[TEXT PASSAGE — start]

The worst part of all this is that the animal agriculture business relies on both the killing and sexual abuse of animals to exist in its current form.

There is no argument you can make to convince me that:

1) Killing is okay when you're killing animals for food when you have alternatives.
2) Forcible impregnation (among other things) is okay when it's to produce either more livestock, or to keep livestock (milk cows) productive.
 
Nah veganism is emotivist and arbitrary made-up pseudo-ethics, like most (all) secular ethical systems. See the attached pdf.

The problem with animal rape isn't just the cruelty, it's what it does to your soul
>Actual material living creature with memories, feelings and a capacity for pain is irrelevant.

>Unverified fantasy McGuffin's welfare is the real problem with dog fucking.

You're giving me the impression the only reason the God Squad isn't raping dogs is because their imaginary freind doesn't like it, and they would be pro dog fucking otherwise.
 
>Actual material living creature with memories, feelings and a capacity for pain is irrelevant.

>Unverified fantasy McGuffin's welfare is the real problem with dog fucking.

You're giving me the impression the only reason the God Squad isn't raping dogs is because their imaginary freind doesn't like it, and they would be pro dog fucking otherwise.
You're apparently not able to distinguish between you not liking something, and that thing being "wrong". When an Atheist (and especially a vegan) says that something is "wrong", what they mean is that they don't like it. I don't like it either, but that doesn't make it "wrong". Can you as an atheist explain why causing pain, ending life etc. are "wrong" rather than just "things that make you uncomfortable"?

[TEXT PASSAGE — finish]

• TASK 1:
List the capacities that the text on animal ethics attributes to the "actual material living creature."
• TASK 2:
From the text on animal ethics, extract the passage starting at "There is no" and ending at "the attached pdf.".
• TASK 3:
Continue the text on animal ethics from where it stops.

[EXCERPTED RECORDS — start]

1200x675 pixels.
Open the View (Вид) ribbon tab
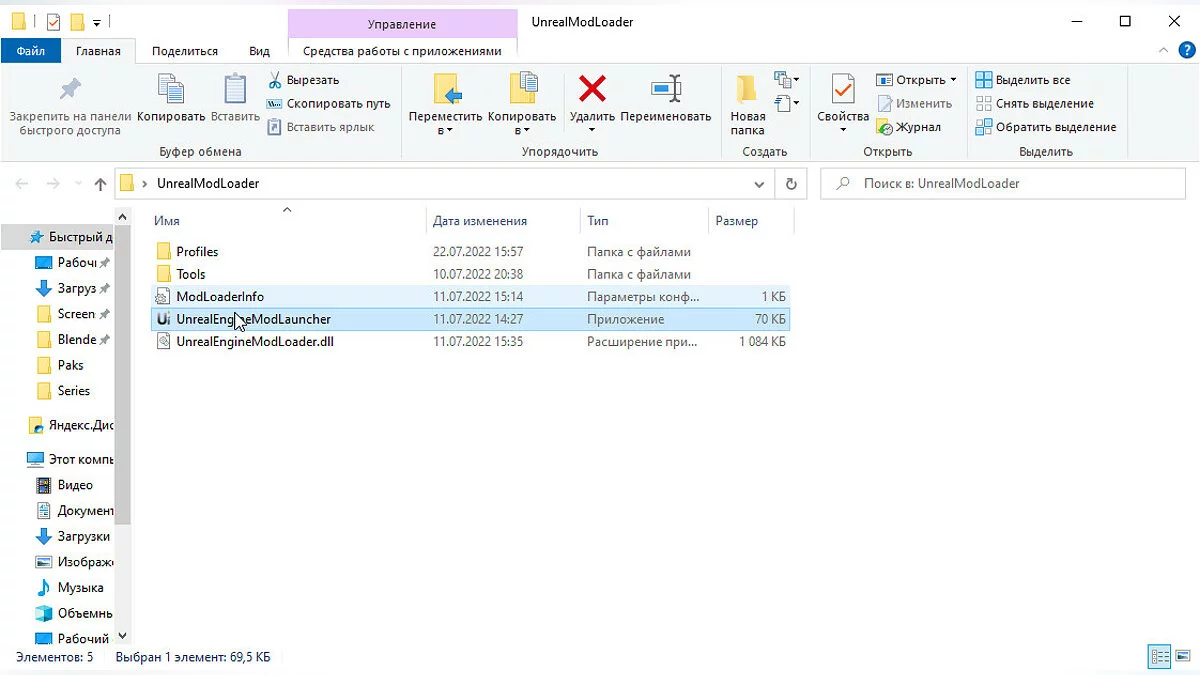(259, 51)
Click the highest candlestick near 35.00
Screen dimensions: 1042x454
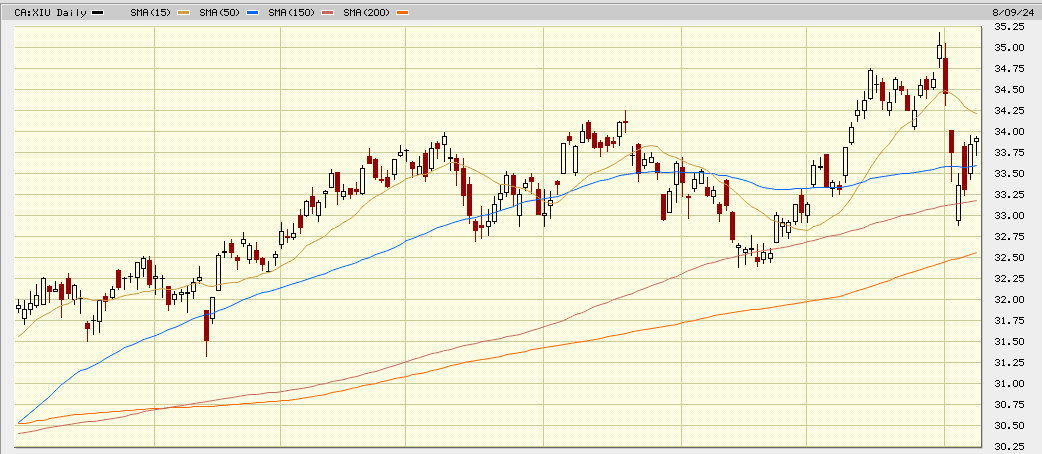[x=940, y=50]
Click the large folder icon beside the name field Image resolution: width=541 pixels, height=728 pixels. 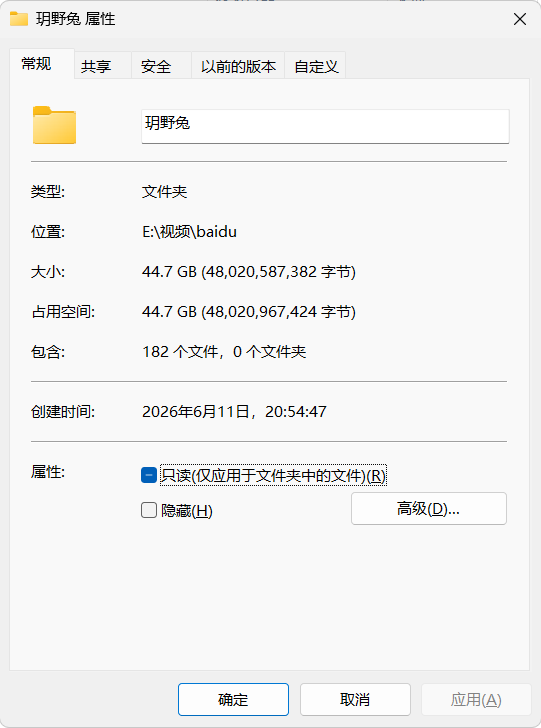[54, 125]

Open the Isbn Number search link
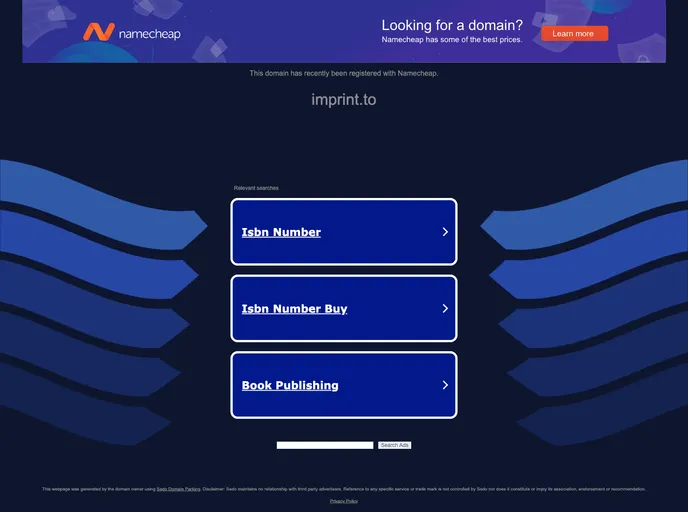point(281,232)
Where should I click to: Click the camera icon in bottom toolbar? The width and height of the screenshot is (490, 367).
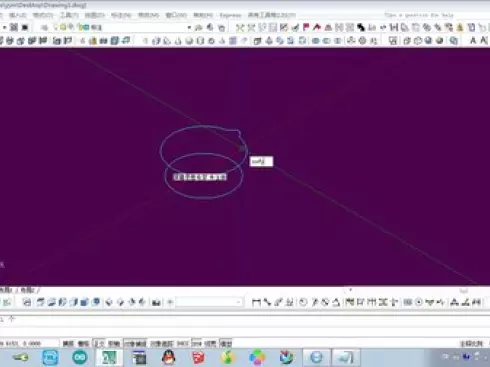tap(156, 302)
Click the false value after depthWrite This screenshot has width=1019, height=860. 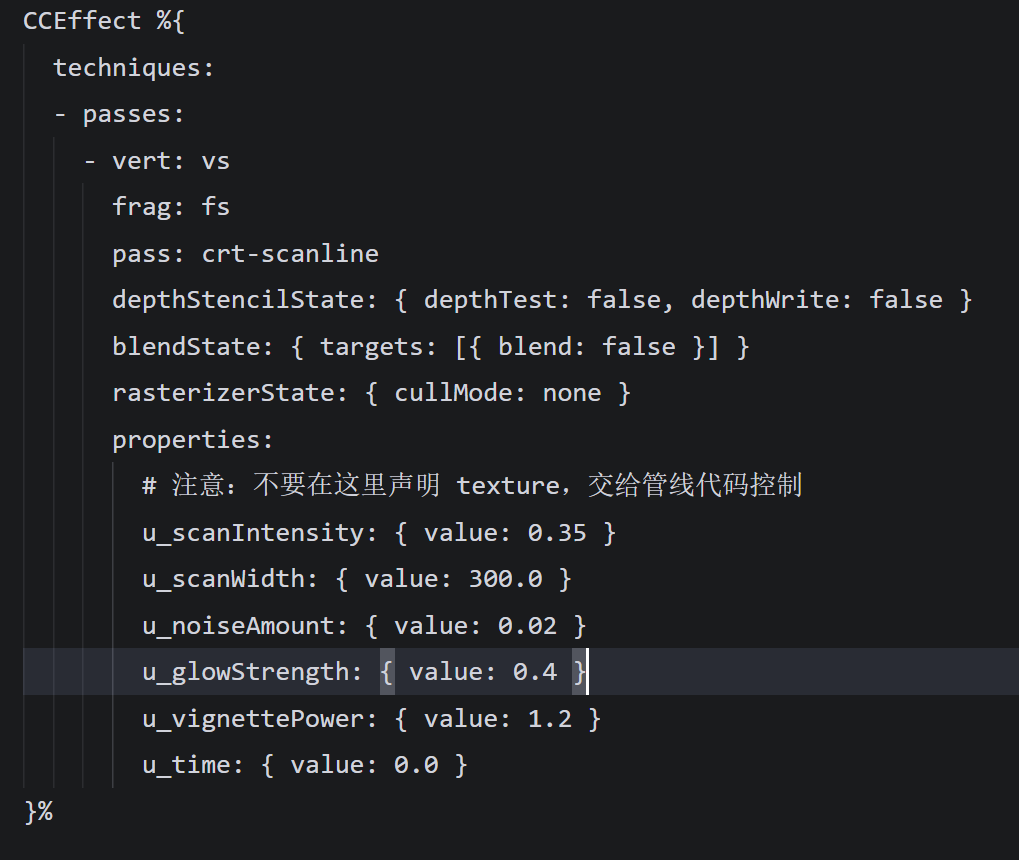point(906,300)
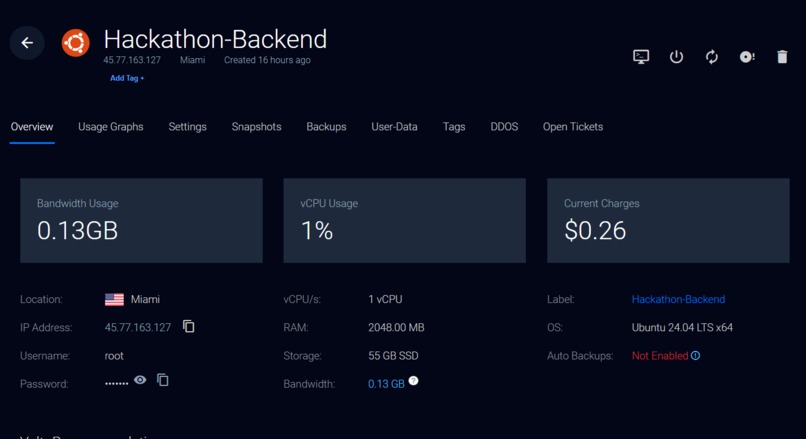Reveal the password with the eye icon
The image size is (806, 439).
coord(140,380)
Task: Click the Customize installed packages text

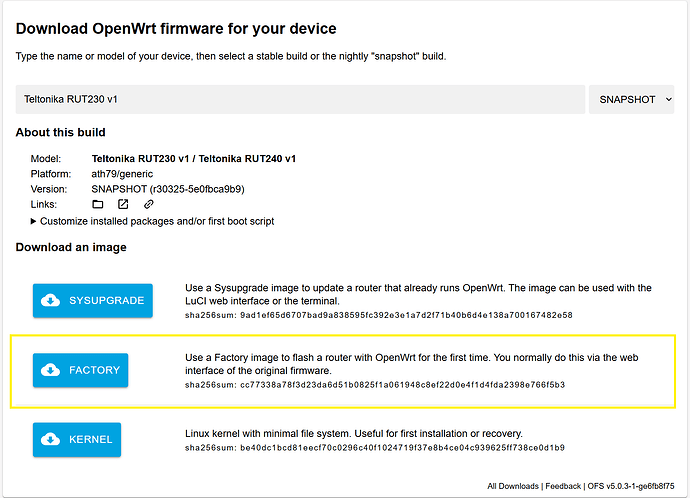Action: coord(158,221)
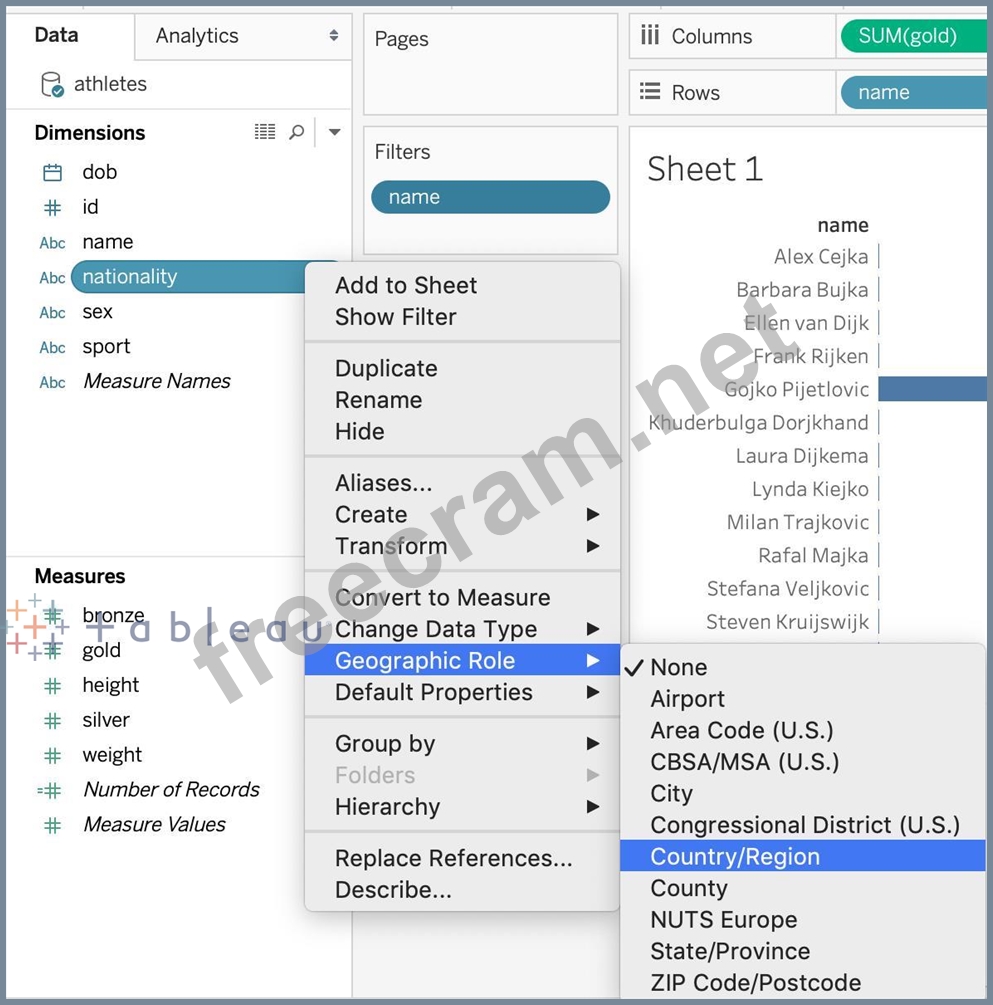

[EXCERPTED RECORDS — finish]

• ANSWER SECTION 1:
- memories
- feelings
- a capacity for pain

• ANSWER SECTION 2:
There is no argument you can make to convince me that:

1) Killing is okay when you're killing animals for food when you have alternatives.
2) Forcible impregnation (among other things) is okay when it's to produce either more livestock, or to keep livestock (milk cows) productive.
 
Nah veganism is emotivist and arbitrary made-up pseudo-ethics, like most (all) secular ethical systems. See the attached pdf.

• ANSWER SECTION 3:
Are you physically able to stop ignorantly shrieking at positions you haven't taken the time to understand—you were given a pdf to help you understand, and you didn't look at it—are you able to stop shrieking long enough to ask yourself that one simple question? What makes something "wrong" as opposed to just "uncomfortable for me"? Can you do that?

Obviously I believe that there's such a thing as the human conscience, but if it's not rooted in something concrete beyond our own feelings—and if you bring up some blind, chaotic, and mindless a-teleological process like "evolution" as though it's able to ground any kind of ethics, I'm gonna lose it—then there's no reason to follow it (the conscience) any more or less than our cravings for Reese's Pieces and frozen yogurt.

There are plenty of solid rational proofs and arguments for God. One of them is in the pdf I posted (that you clearly didn't read, as it also blows your naive utilitarian pseudo-ethic out of the water). Apply yourself.